Il passaggio dallo smartphone alla reflex diventa quindi obbligato, cosi come l'iscrizione ad un corso di fotografia. «Proprio da questa considerazione - spiega Luigi Mistrulli - abbiamo avuto l'idea di aprire lo scorso anno l'associazione Policromi su via Casilina, fra i quartieri Pigneto e Tor Pignattara, con l'obiettivo di divulgare attraverso dei professionisti del settore la cultura fotografica. Il progetto è stato subito un successo: abbiamo esaurito i posti nelle prime due edizioni del corso base di fotografia».
Si sono iscritti giovani universitari, impiegati, precari e pensionati, nativi digitali e persone che hanno abbandonato la macchina fotografica con i rullini negli anni 90. La prossima edizione del corso base, dal 5 marzo, ha già ottenuto molte adesioni, nonostante il corso sia stato pubblicizzato solo la scorsa settimana».
Anche lo Studio Parioli fotografia organizza corsi sulla fotografia digitale. «I nostri iscritti vanno dai 15 ai 70 anni - dice Gilberto Malpinti - è bello vedere giovani e anziani uno accanto all'altro confrontarsi e discutere su un'angolazione o su una luce». Anche in questo caso sold out. I costi? Dai 250 ai 350 euro per dieci lezioni. Chirale è il primo spin-off imprenditoriale nato nell'ambito di Roma Maker.

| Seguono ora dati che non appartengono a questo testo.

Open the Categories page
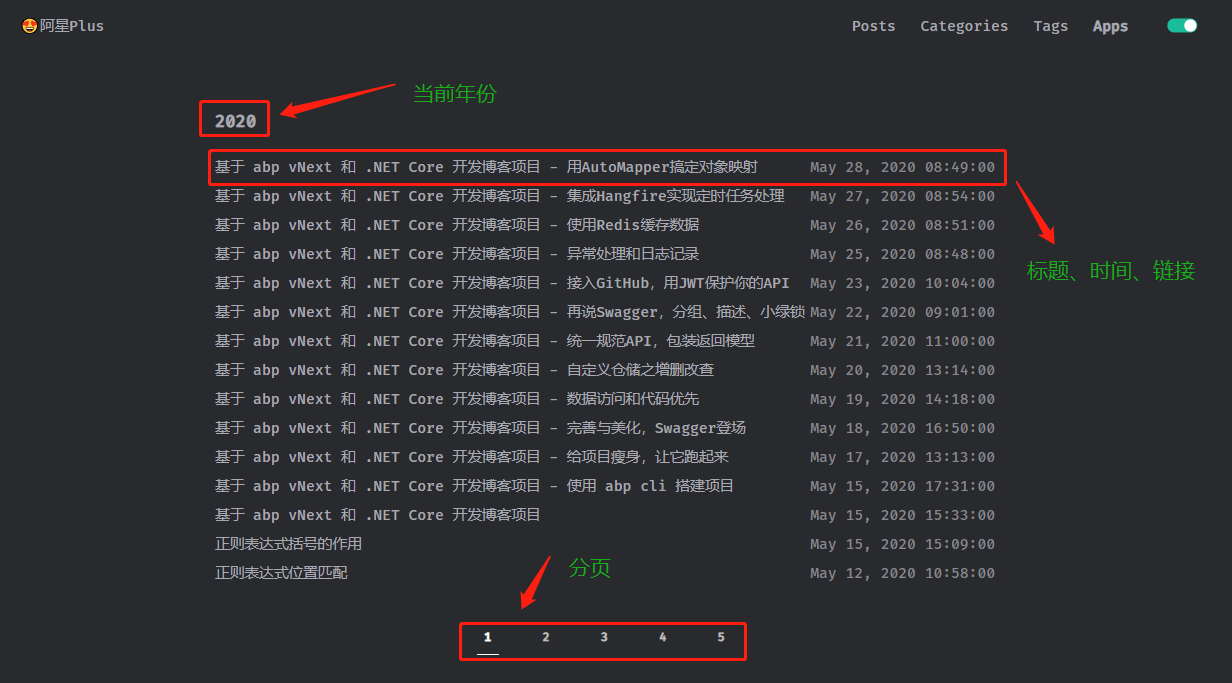The image size is (1232, 683). click(964, 26)
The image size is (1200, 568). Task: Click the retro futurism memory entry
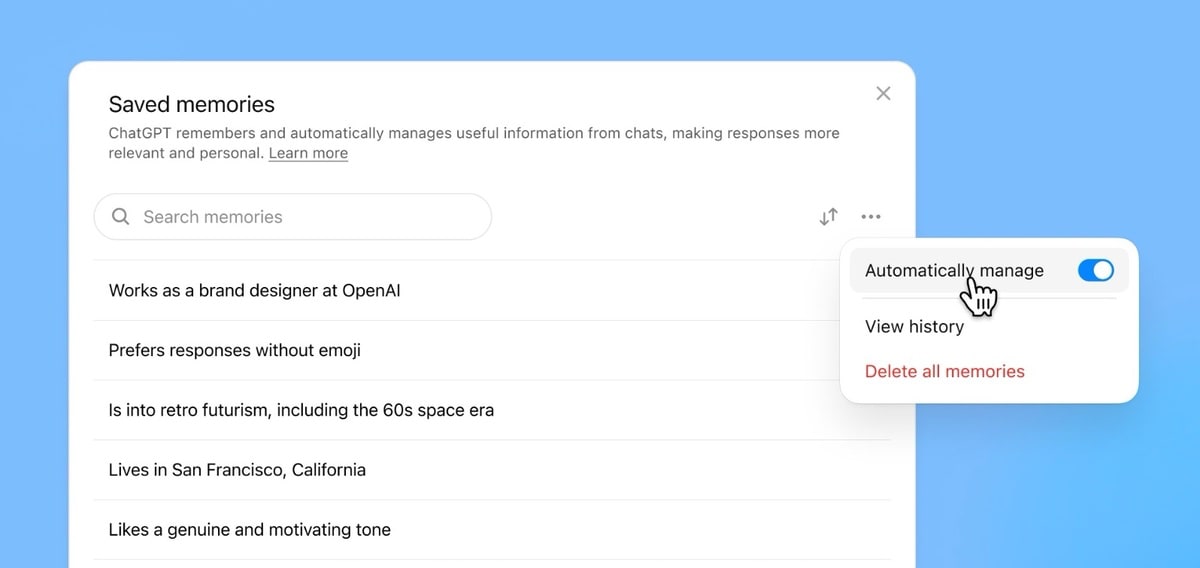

Lo scorso fine settimana ha concluso un workshop sulla fotografia analogica in bianco e nero partendo dalla preparazione dei rullini fino alla realizzazione delle stampe. Quasi un corso vintage per cultori della materia, ma che invece ha attratto persone di tutte l'età. Insomma un fenomeno sempre più in espansione come i collezionisti di fotografie, che vanno alla ricerca della fotografia pura, paragonabile al vinile nella musica, ossia quello scatto che elimina l'intervento dei pixel utilizzati nel digitale.